Tijd, opbouw en perspectief
Er is een ik-verteller, Guusje, die haar verhaal vrijwel geheel chronologisch en in de onvoltooid tegenwoordige tijd verteld. Ze begint met de landing op Kilimanjaro Airport en eindigt drie maanden later, als haar deelname aan het vrijwilligersproject erop zit. Zij en Anouk vertrekken op een dag in oktober en gaan kort na de jaarwisseling naar Nederland terug. In hoofdstuk 2 en 3 blikt ze terug op de aanleiding om te gaan, een woordenwisseling met de pedante vriend van haar zus, en de voorbereidingen voor de reis, samen met haar vriendin Anouk. Deze flashbacks staan in de onvoltooid verleden tijd.
Tijd
Hoewel er geen jaartal wordt genoemd, valt op te maken dat dit eind 2008, begin 2009 moet zijn (bijvoorbeeld door het noemen van president Obama, die begin januari 2009 werd geïnaugureerd).
Guusje woont in Amsterdam. Het grootste gedeelte van het verhaal speelt in en rond Moshi, een Tanzaniaanse stad met 145.000 inwoners, dichtbij de Serengeti, Kilimanjaro en Ngorongoro Crater ('het achtste wereldwonder', p. 36). De Chaga en de Masai zijn de twee stammen die hun oorsprong hebben in dit gebied.

— GEGEVEN INFORMATIE —
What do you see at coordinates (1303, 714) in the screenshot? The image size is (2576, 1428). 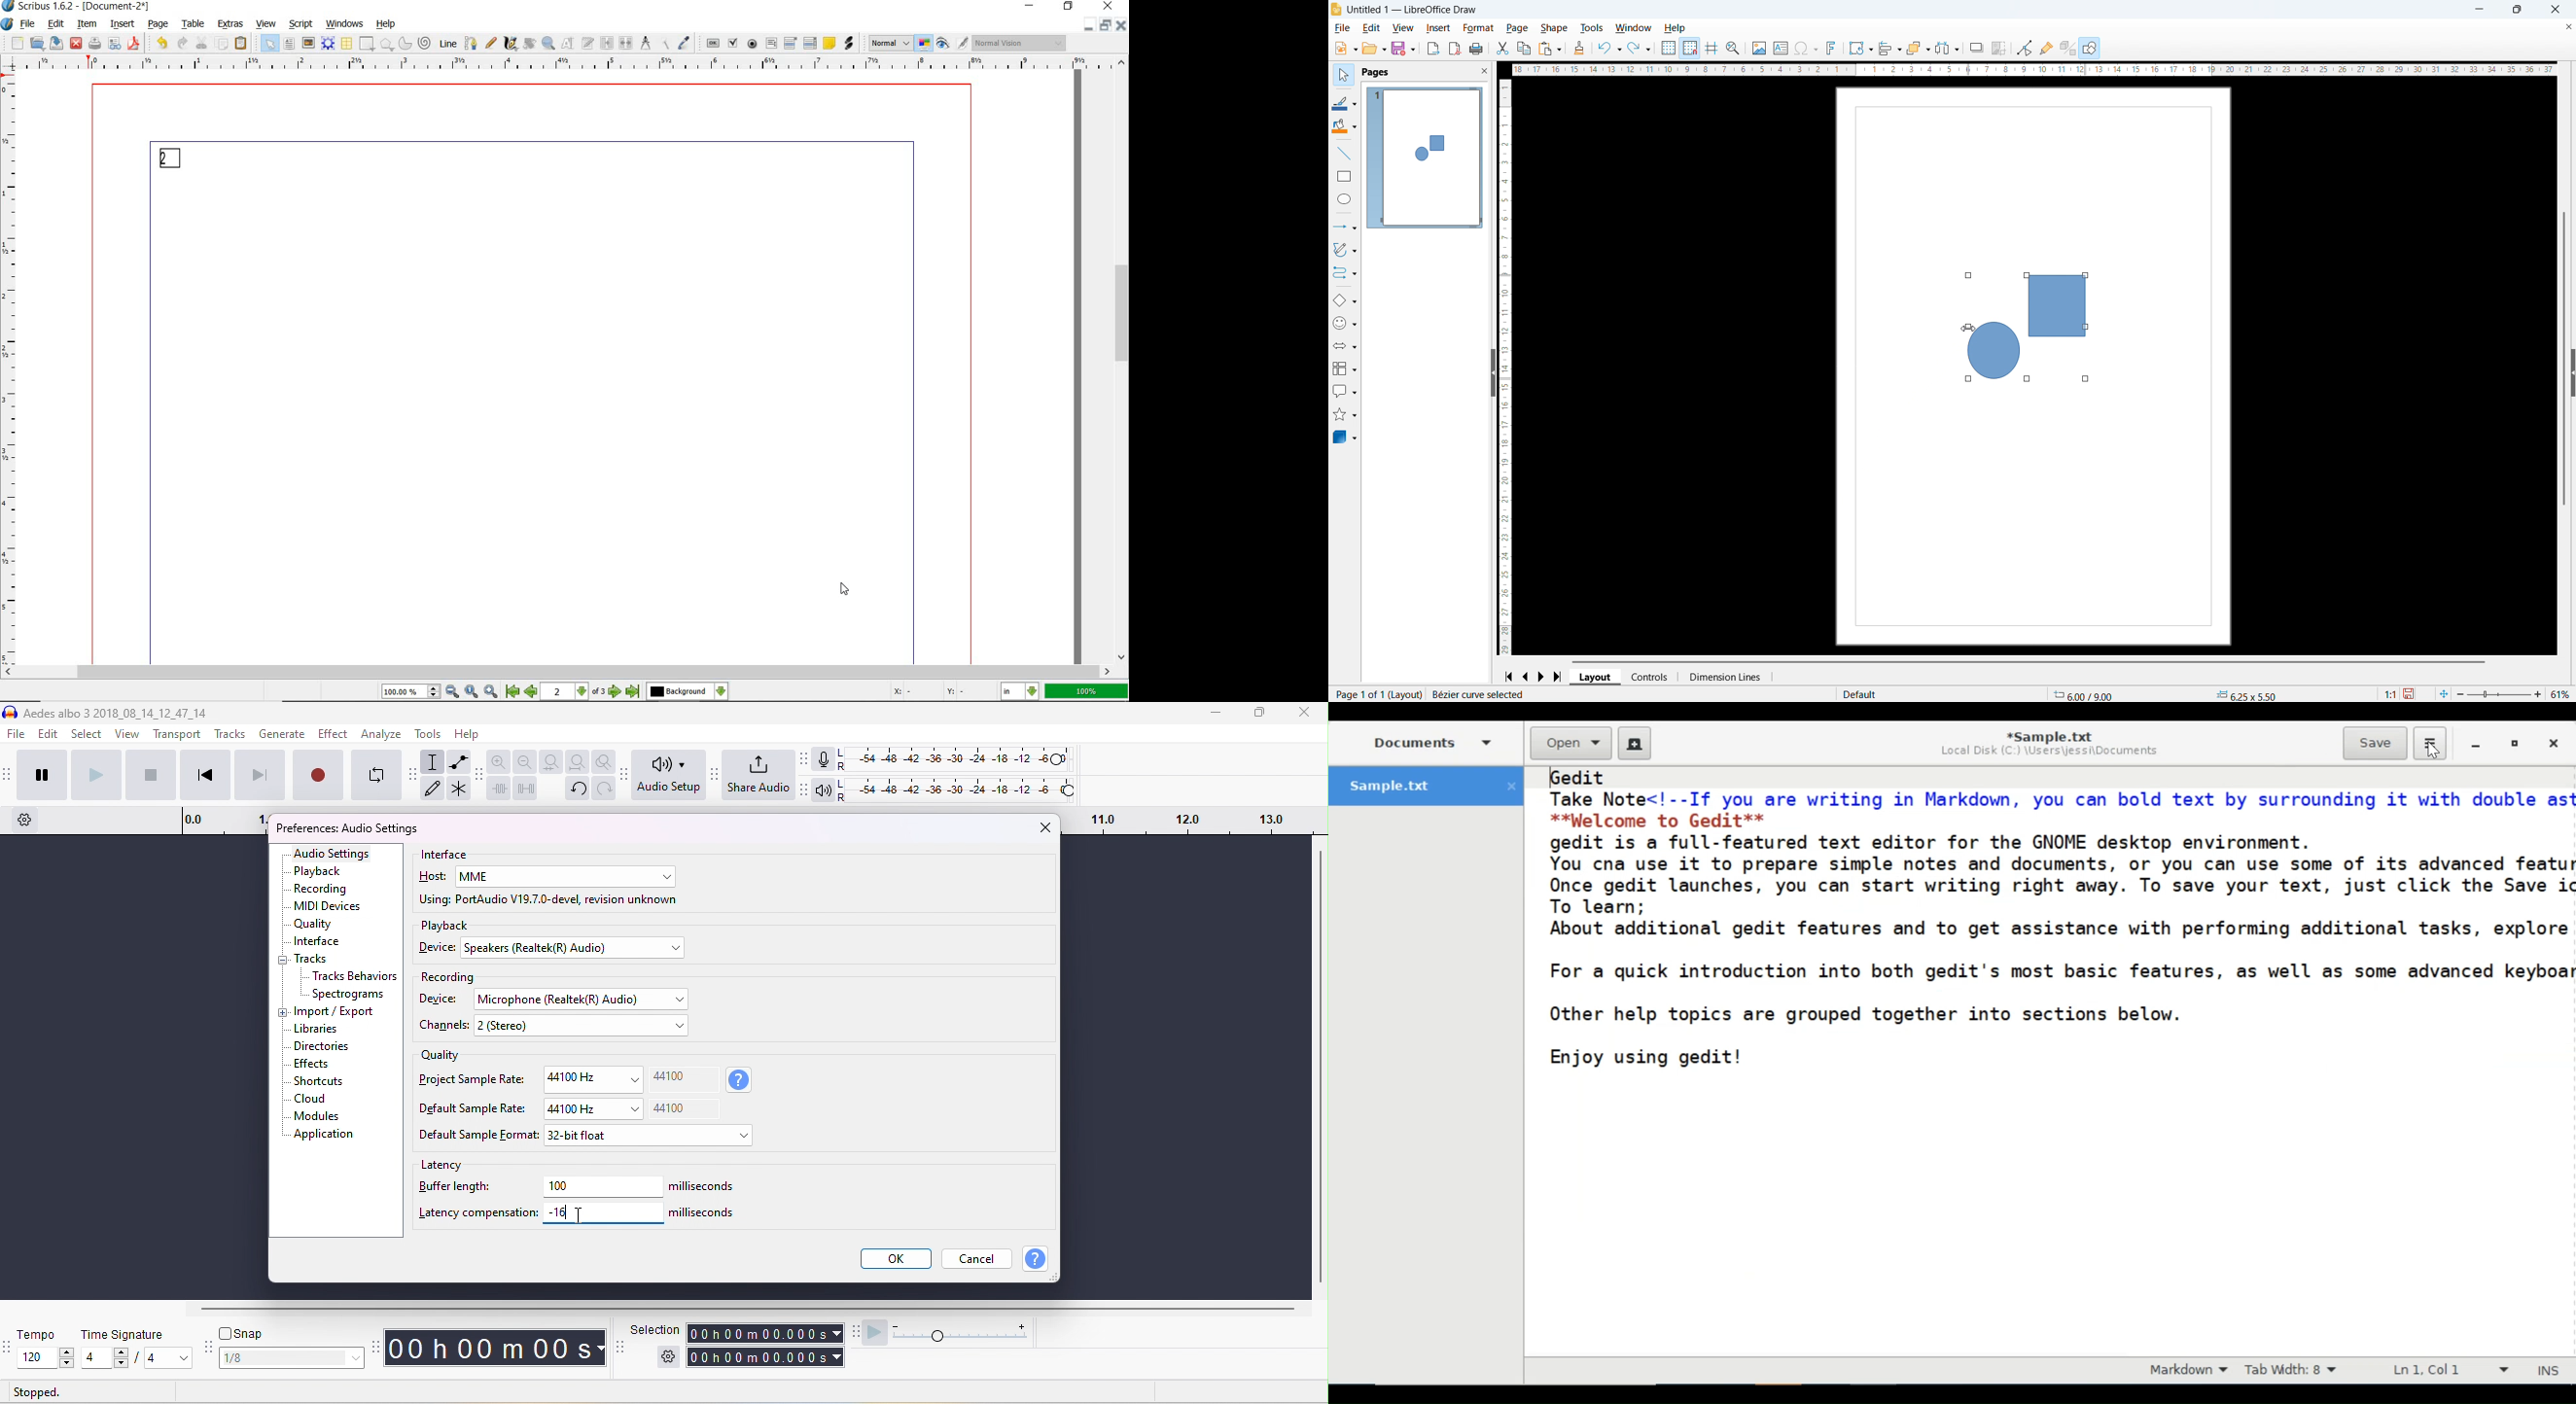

— WERKINSTRUCTIE —
Neem uit de tekst over Guusjes verblijf in Tanzania letterlijk het gedeelte over dat begint bij "Guusje woont in" en eindigt bij "in dit gebied.".

— UITGEVOERDE OPDRACHT —
Guusje woont in Amsterdam. Het grootste gedeelte van het verhaal speelt in en rond Moshi, een Tanzaniaanse stad met 145.000 inwoners, dichtbij de Serengeti, Kilimanjaro en Ngorongoro Crater ('het achtste wereldwonder', p. 36). De Chaga en de Masai zijn de twee stammen die hun oorsprong hebben in dit gebied.